**Try it**. Restate the data exactly as given and keep the pictures out.
· · ·
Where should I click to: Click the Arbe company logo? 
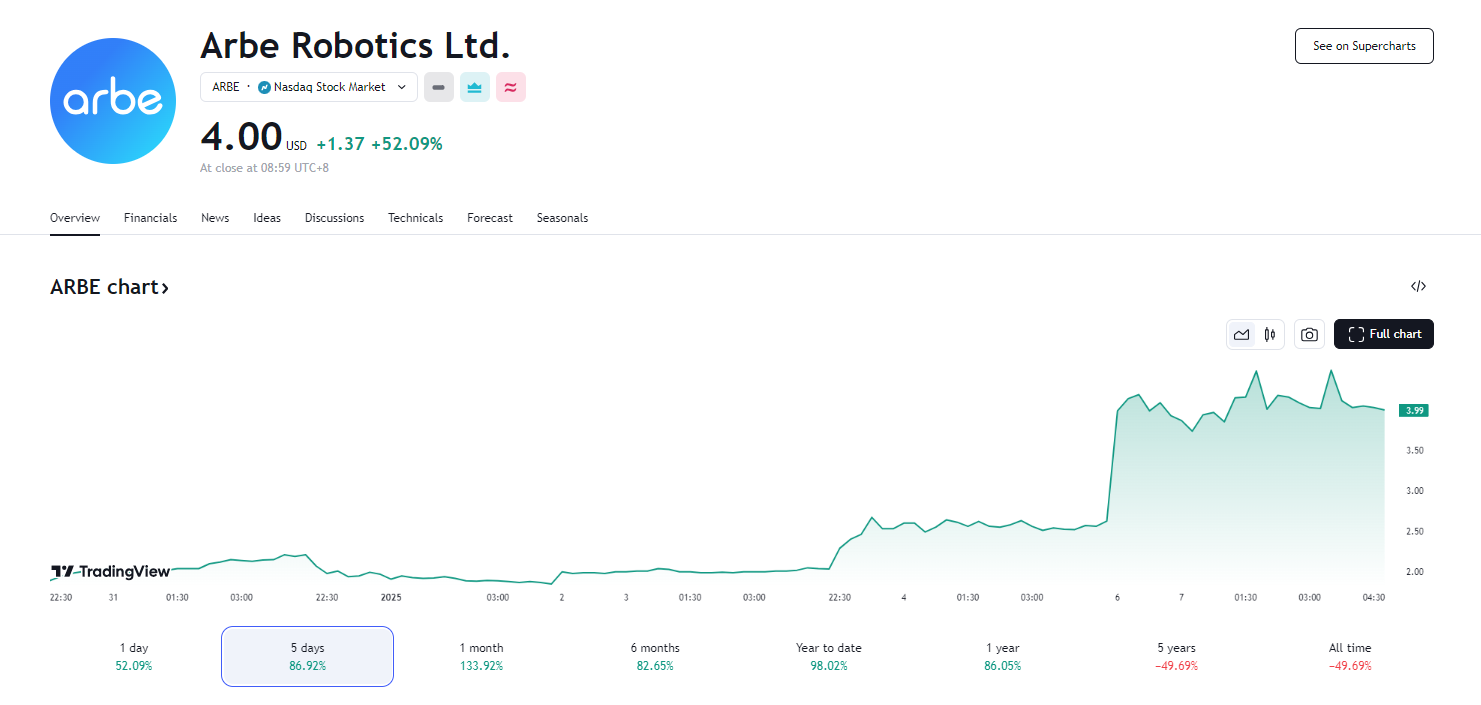(112, 101)
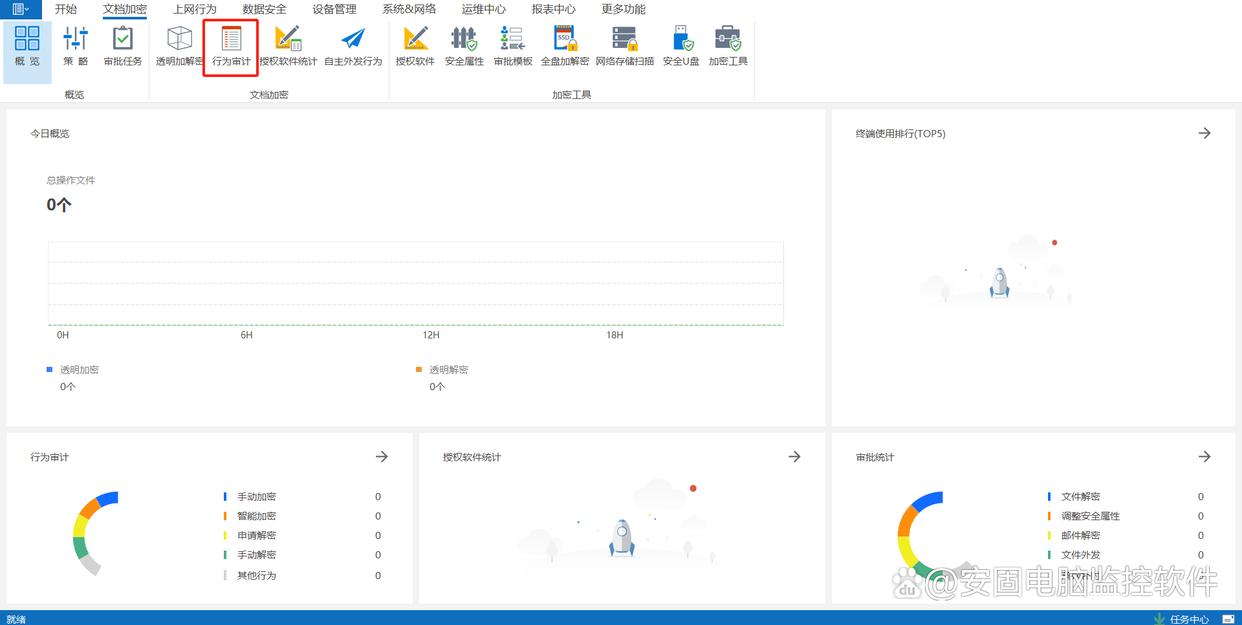Switch to the 数据安全 ribbon tab

click(x=264, y=9)
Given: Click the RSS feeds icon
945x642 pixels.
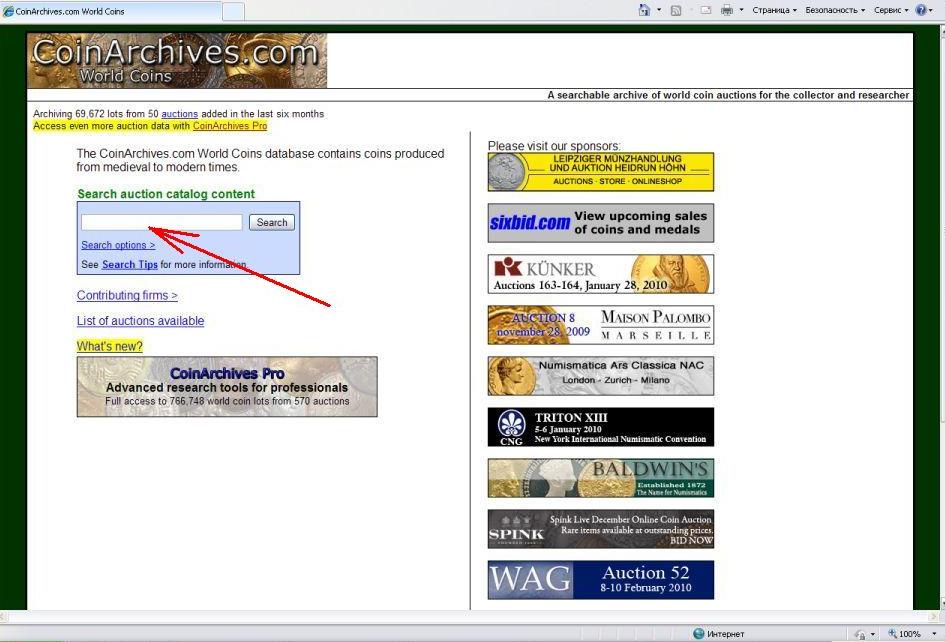Looking at the screenshot, I should [x=677, y=10].
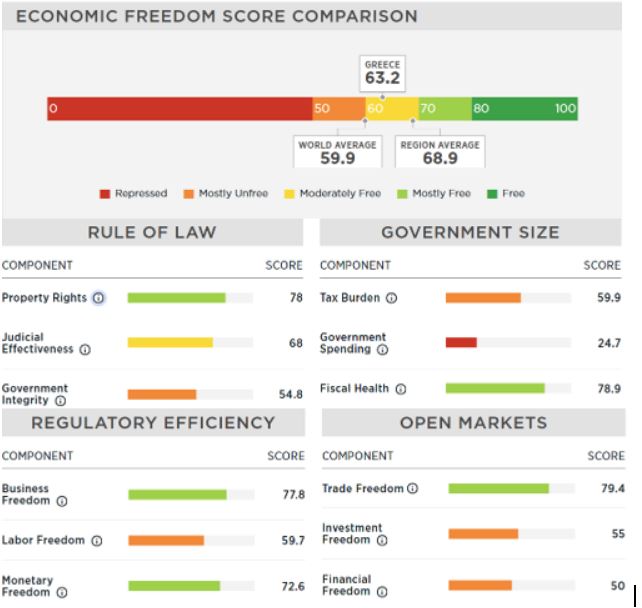Open the Judicial Effectiveness info icon
This screenshot has height=608, width=642.
[85, 350]
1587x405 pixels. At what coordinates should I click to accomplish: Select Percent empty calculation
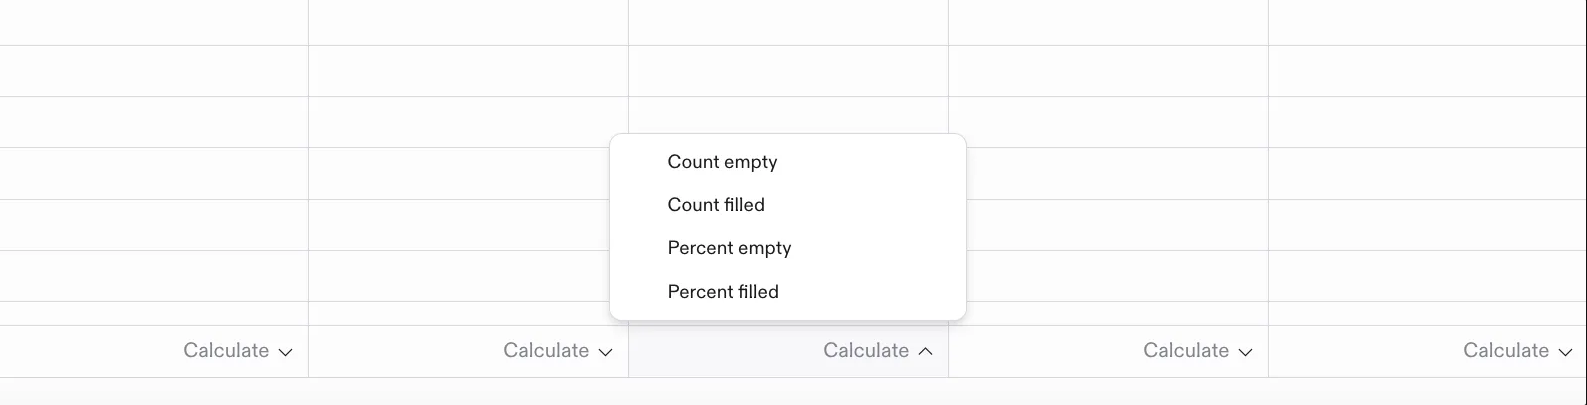click(x=729, y=248)
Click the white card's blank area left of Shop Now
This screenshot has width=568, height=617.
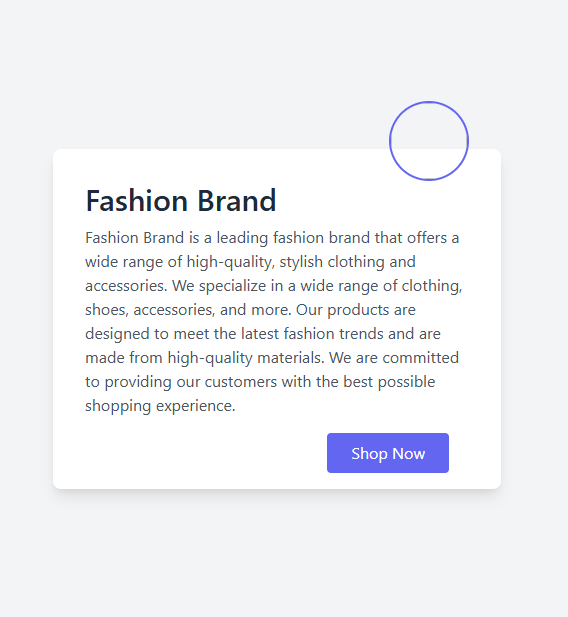pos(205,453)
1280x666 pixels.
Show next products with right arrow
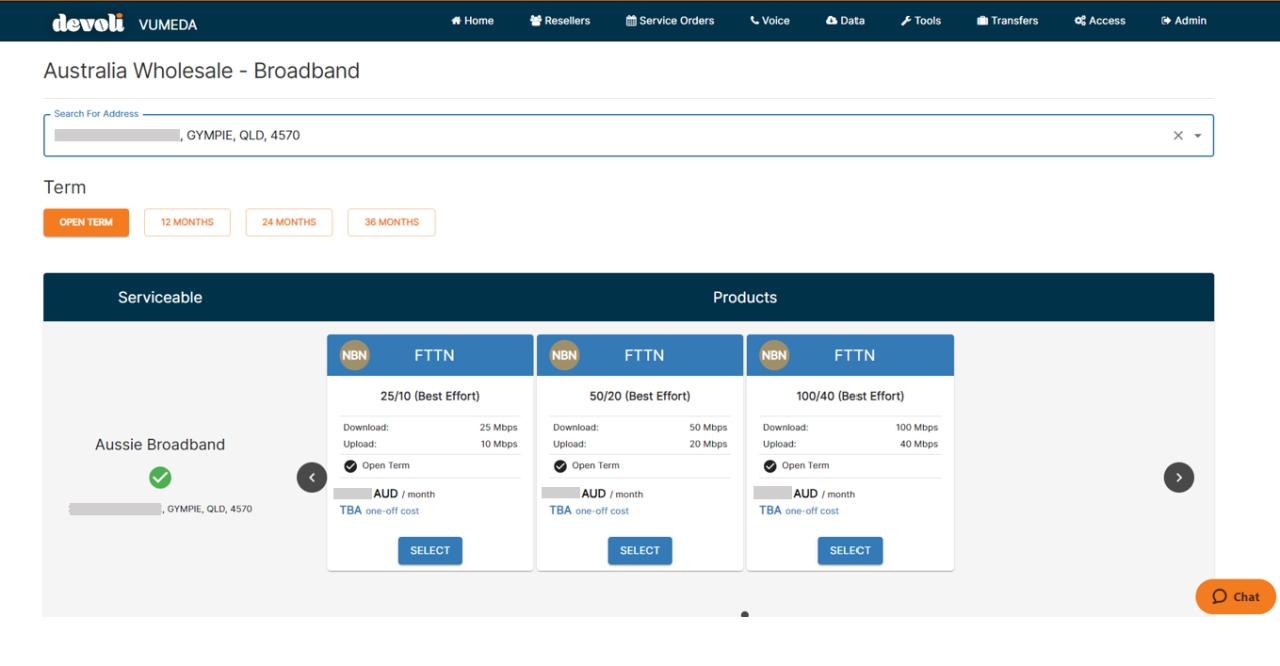coord(1179,478)
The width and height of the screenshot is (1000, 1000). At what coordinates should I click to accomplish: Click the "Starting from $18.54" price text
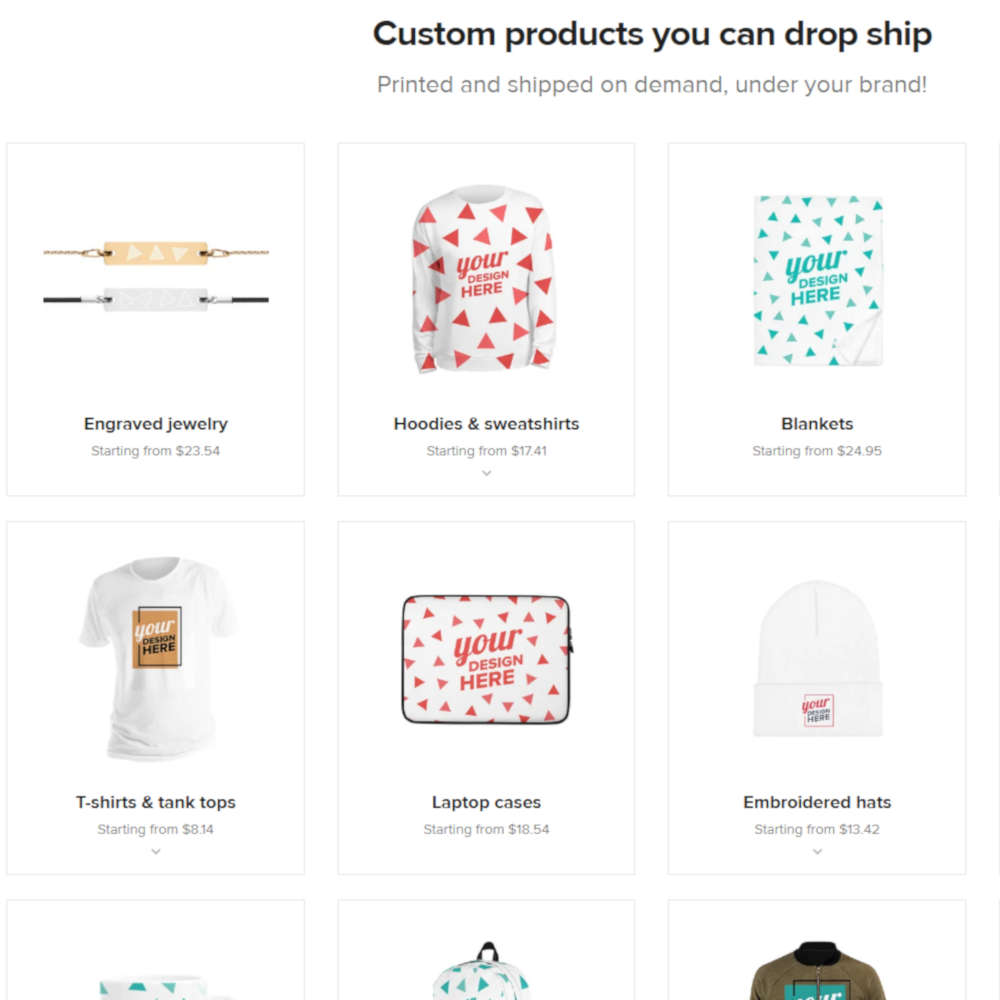[486, 829]
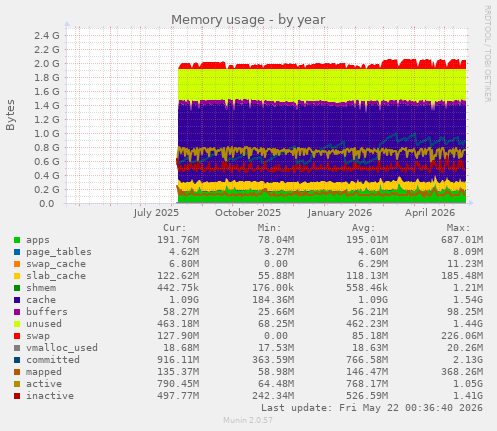Click the dark green shmem legend swatch

[x=17, y=288]
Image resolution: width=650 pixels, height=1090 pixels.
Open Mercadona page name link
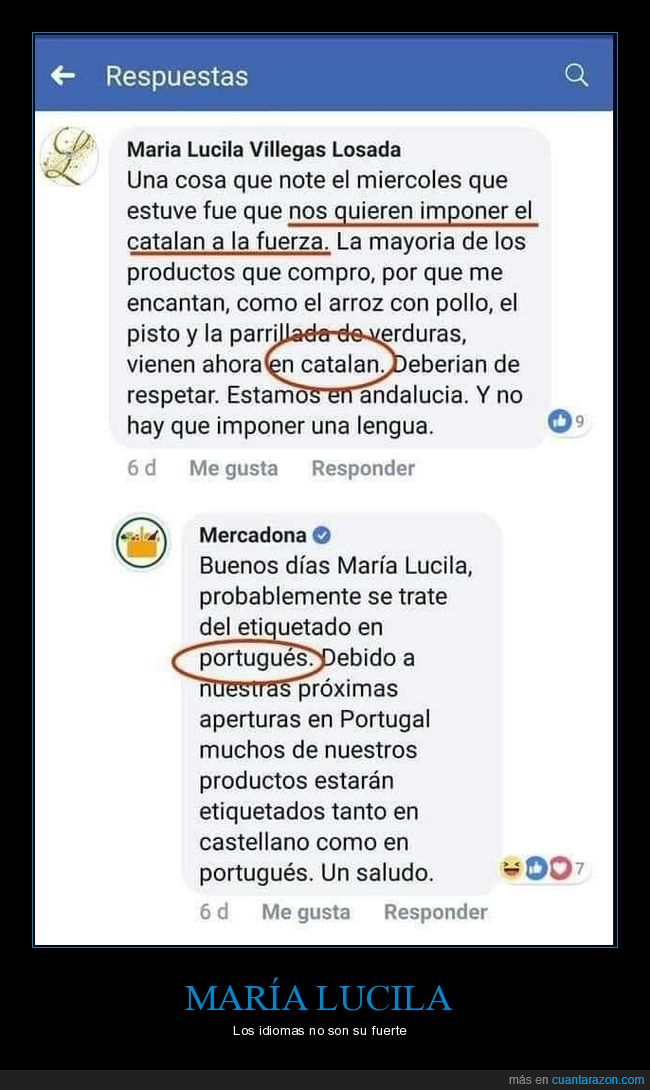point(252,535)
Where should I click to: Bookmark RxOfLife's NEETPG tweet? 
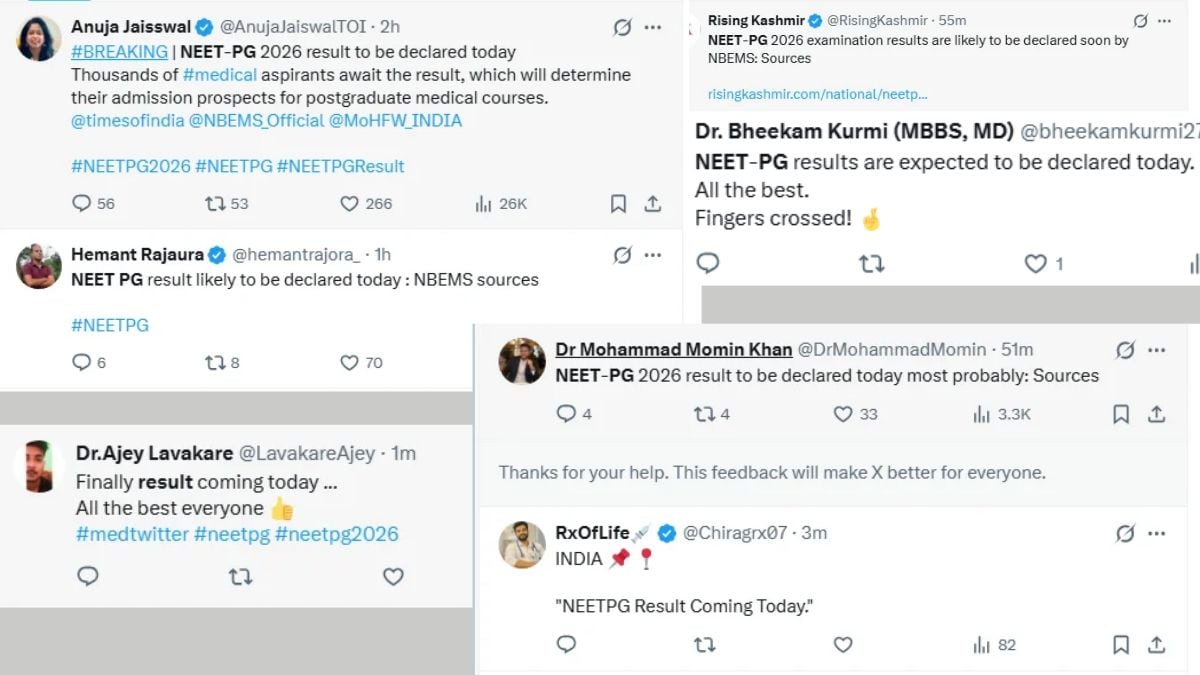point(1121,644)
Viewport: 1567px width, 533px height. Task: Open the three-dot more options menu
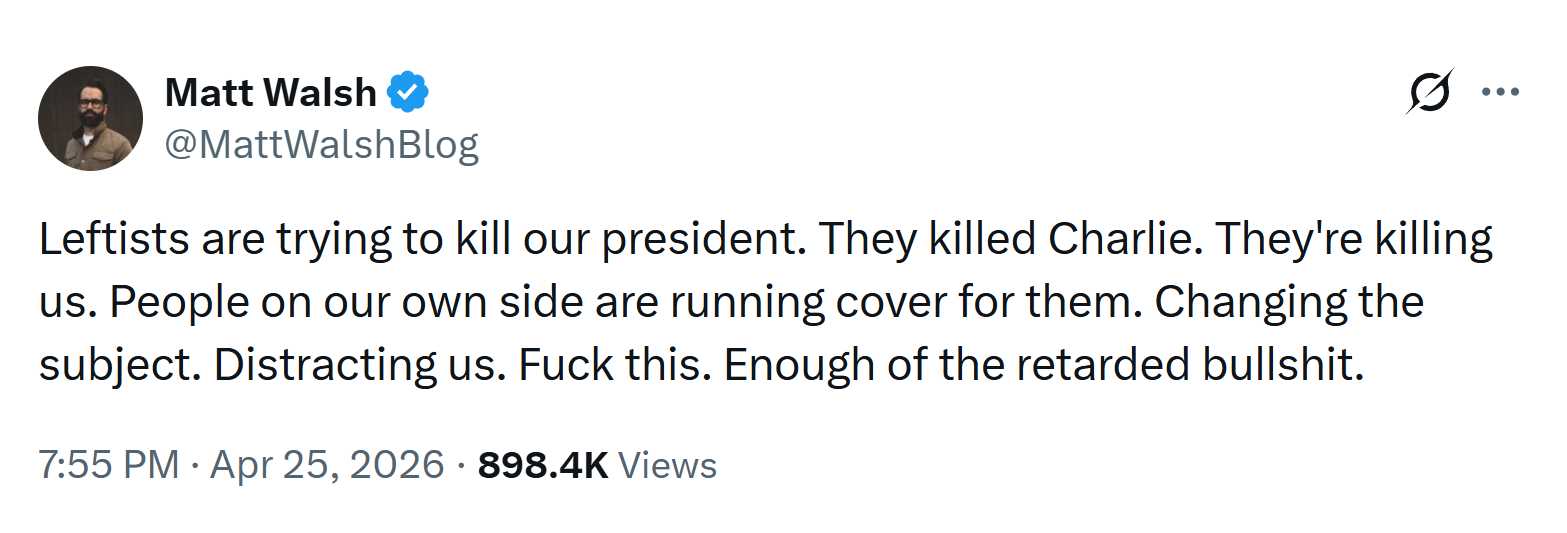(1500, 93)
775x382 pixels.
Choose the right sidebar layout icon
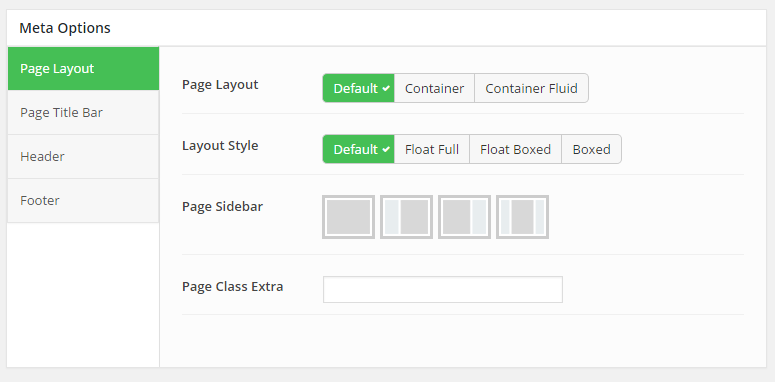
· · ·
**Expected answer**.
Where should I click to: Click the Arbe company logo? 
(112, 101)
Switch to the 数据安全 ribbon tab

click(x=264, y=9)
Given: Click the RSS feeds icon
945x642 pixels.
Looking at the screenshot, I should [x=677, y=10].
Open the Judicial Effectiveness info icon
This screenshot has height=608, width=642.
[85, 350]
1587x405 pixels. At what coordinates should I click to accomplish: Select Percent empty calculation
click(x=729, y=248)
Click the white card's blank area left of Shop Now
This screenshot has width=568, height=617.
pos(205,453)
1280x666 pixels.
Show next products with right arrow
coord(1179,478)
The width and height of the screenshot is (1000, 1000). At what coordinates should I click to accomplish: Click the "Starting from $18.54" price text
[486, 829]
Click the dark green shmem legend swatch

[x=17, y=288]
Image resolution: width=650 pixels, height=1090 pixels.
Open Mercadona page name link
point(252,535)
Where should I click to: Bookmark RxOfLife's NEETPG tweet? 
point(1121,644)
Viewport: 1567px width, 533px height. Task: Open the three-dot more options menu
(1500, 93)
775x382 pixels.
Choose the right sidebar layout icon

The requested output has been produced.